Data Start Marker

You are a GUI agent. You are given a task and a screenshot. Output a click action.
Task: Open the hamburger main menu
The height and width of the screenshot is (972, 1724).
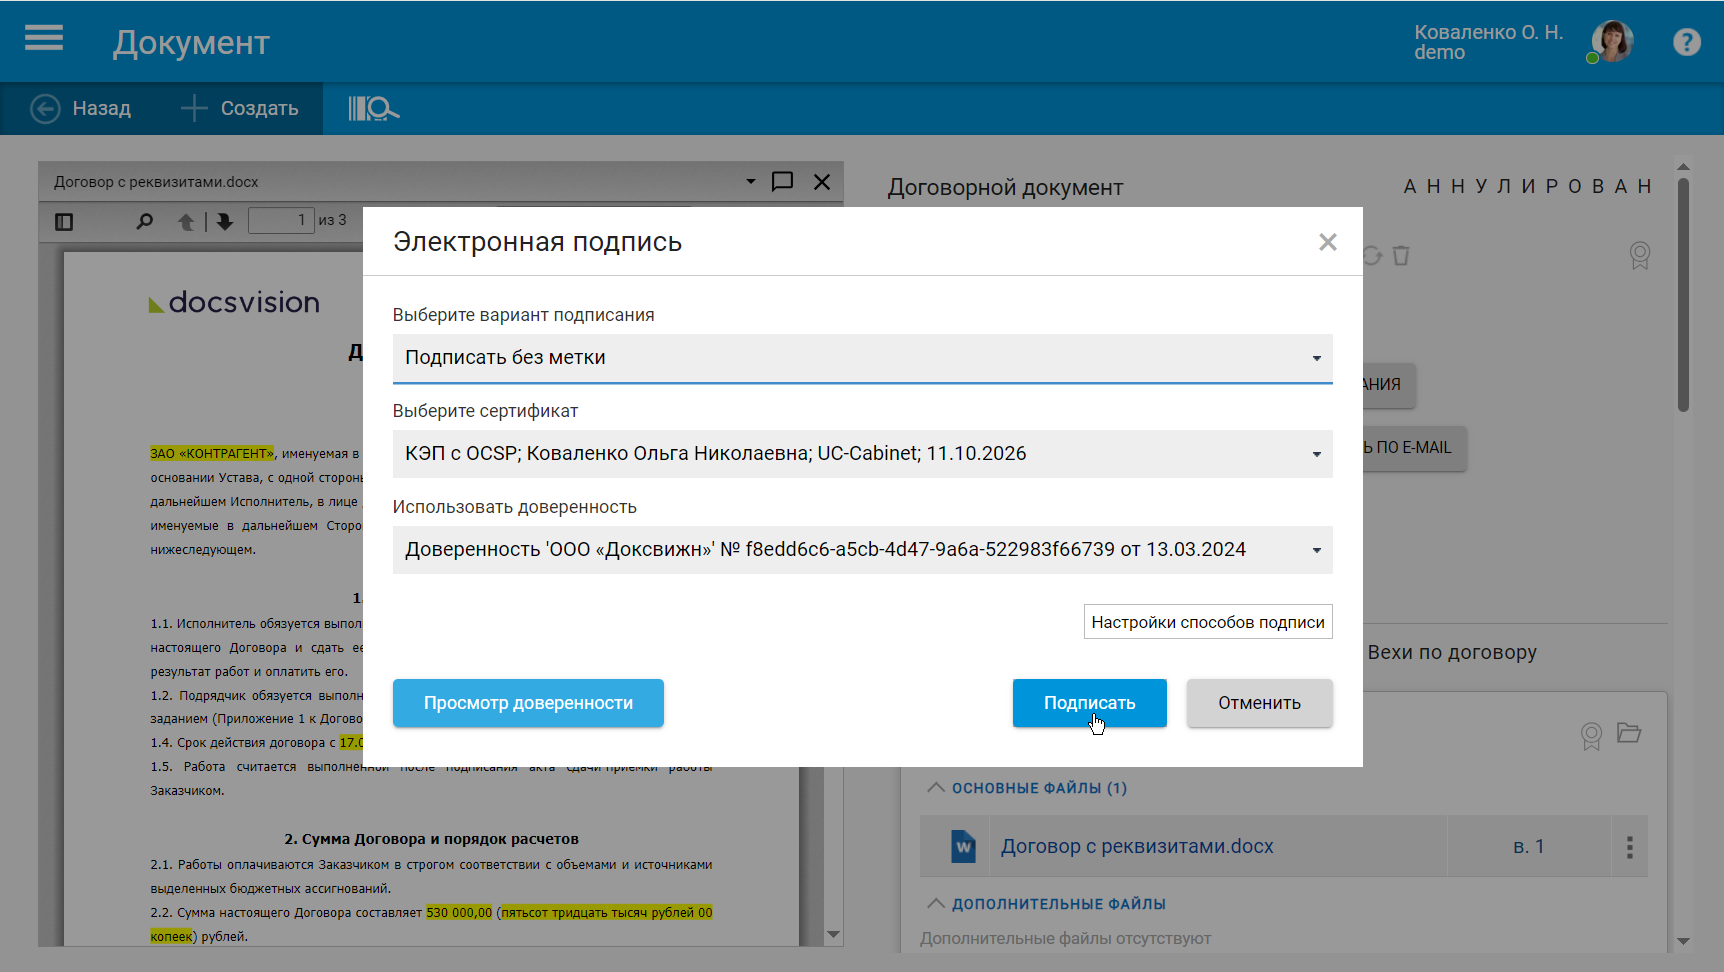44,39
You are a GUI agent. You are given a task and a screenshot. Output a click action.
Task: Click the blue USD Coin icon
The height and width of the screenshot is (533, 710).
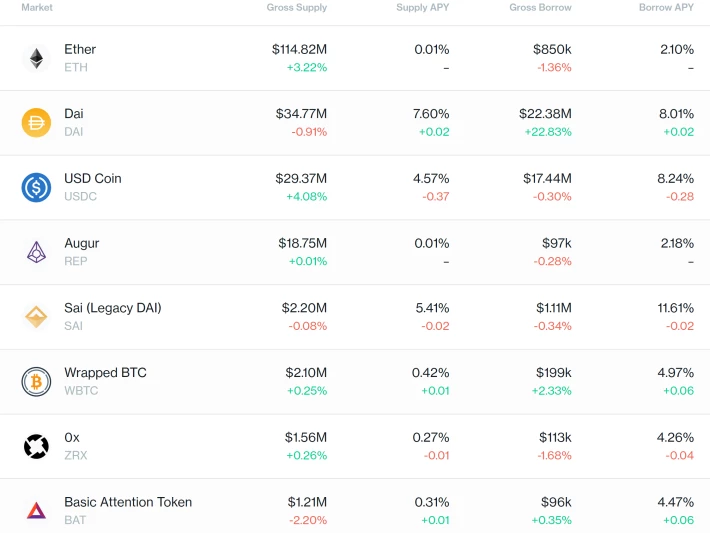(36, 187)
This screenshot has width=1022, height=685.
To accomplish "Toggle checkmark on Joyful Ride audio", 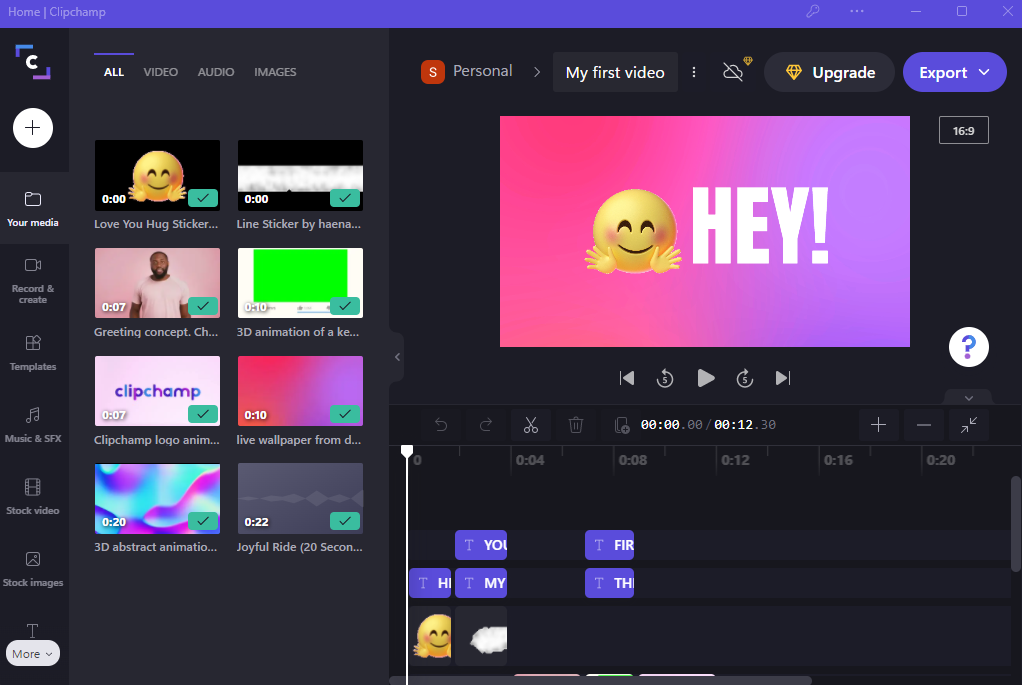I will click(346, 521).
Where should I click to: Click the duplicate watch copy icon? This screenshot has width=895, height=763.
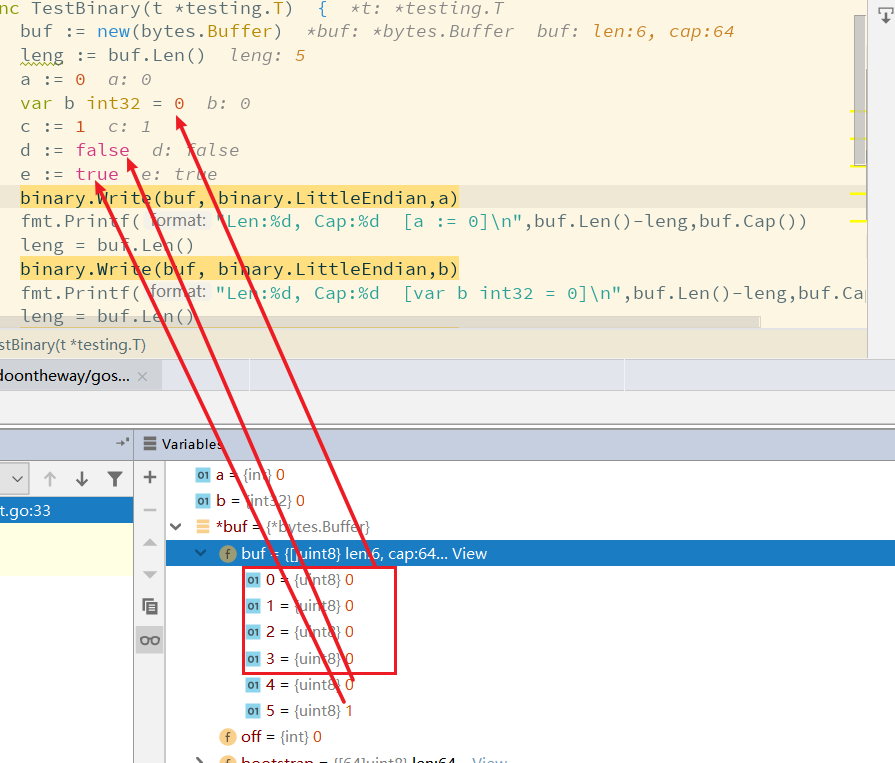(150, 606)
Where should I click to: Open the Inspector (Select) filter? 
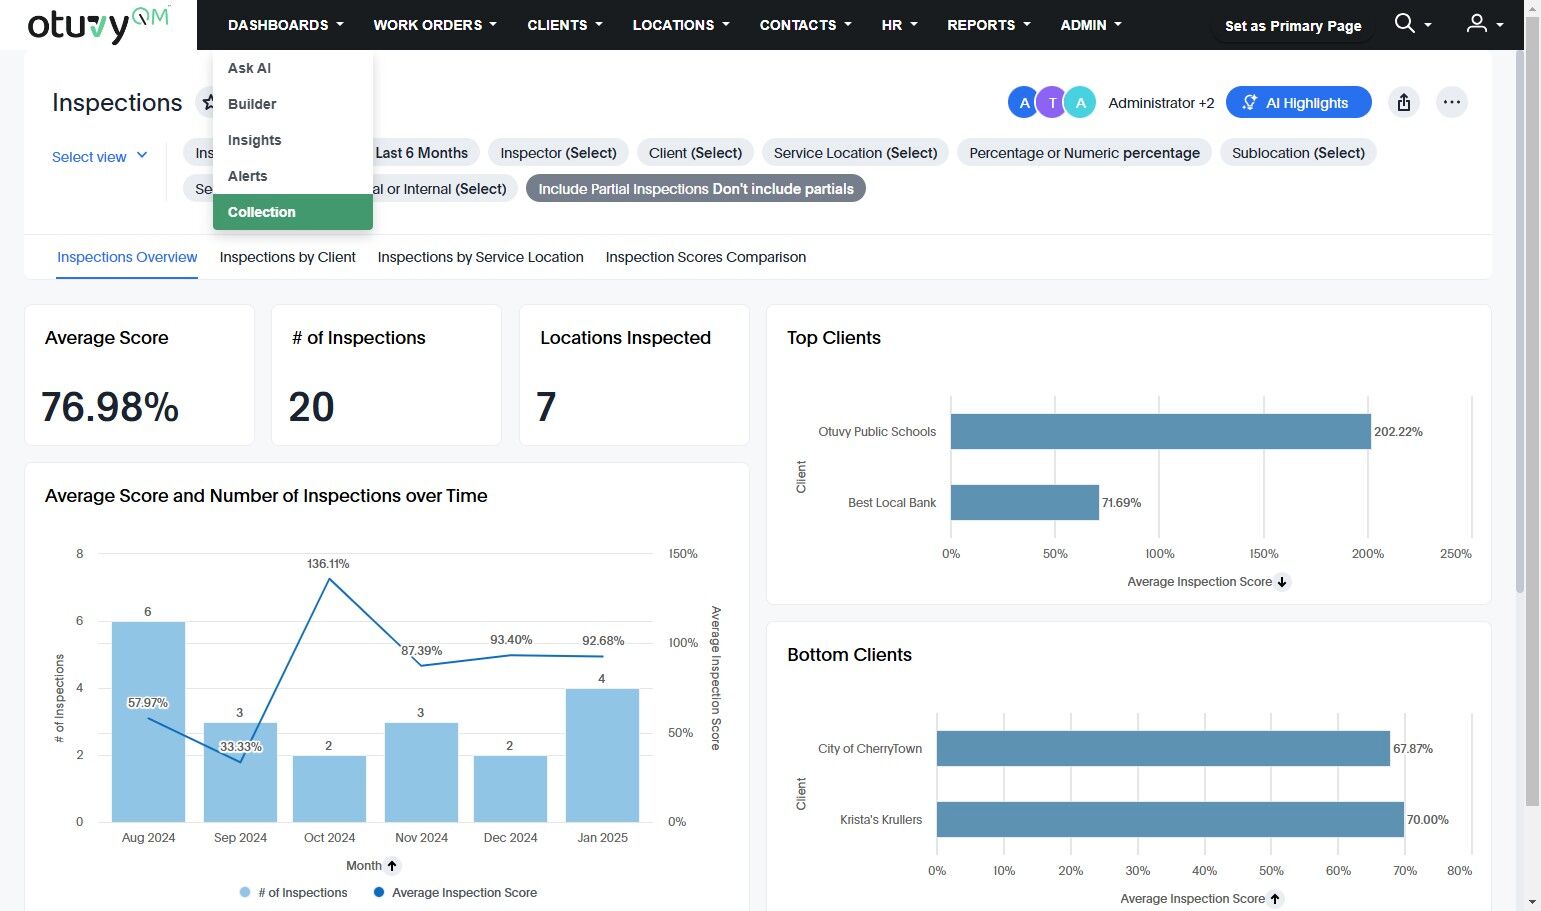558,153
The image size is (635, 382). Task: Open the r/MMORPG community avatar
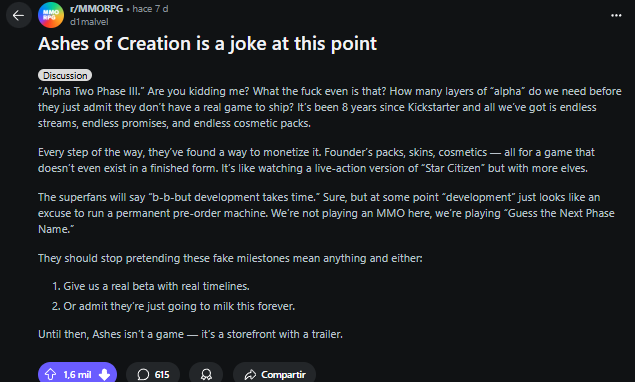51,15
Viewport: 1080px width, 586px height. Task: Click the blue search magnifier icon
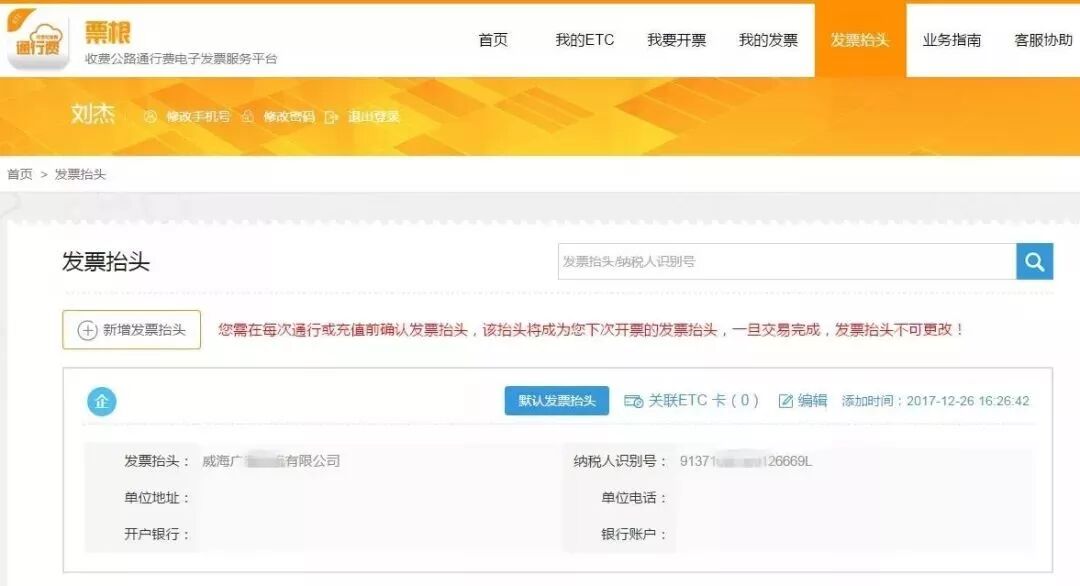point(1033,261)
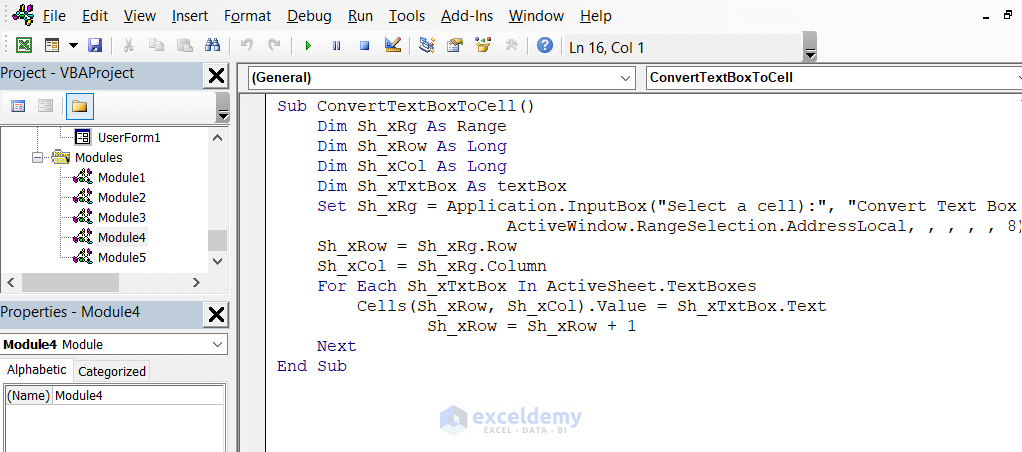This screenshot has width=1022, height=452.
Task: Click the Break pause button
Action: 336,46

Data End Marker

#### [What the exercise asks]
Nothing but the lines from the one holding "Where should I click to: Open" through the final line of the entries should be retyped, exactly as they stand and without pictures.

#### [Exercise response]
Where should I click to: Open the Inspector (Select) filter? 
558,153
The image size is (635, 382). Task: Open the r/MMORPG community avatar
51,15
Viewport: 1080px width, 586px height. Task: Click the blue search magnifier icon
point(1033,261)
This screenshot has width=1022, height=452.
Task: Click the Break pause button
Action: 336,46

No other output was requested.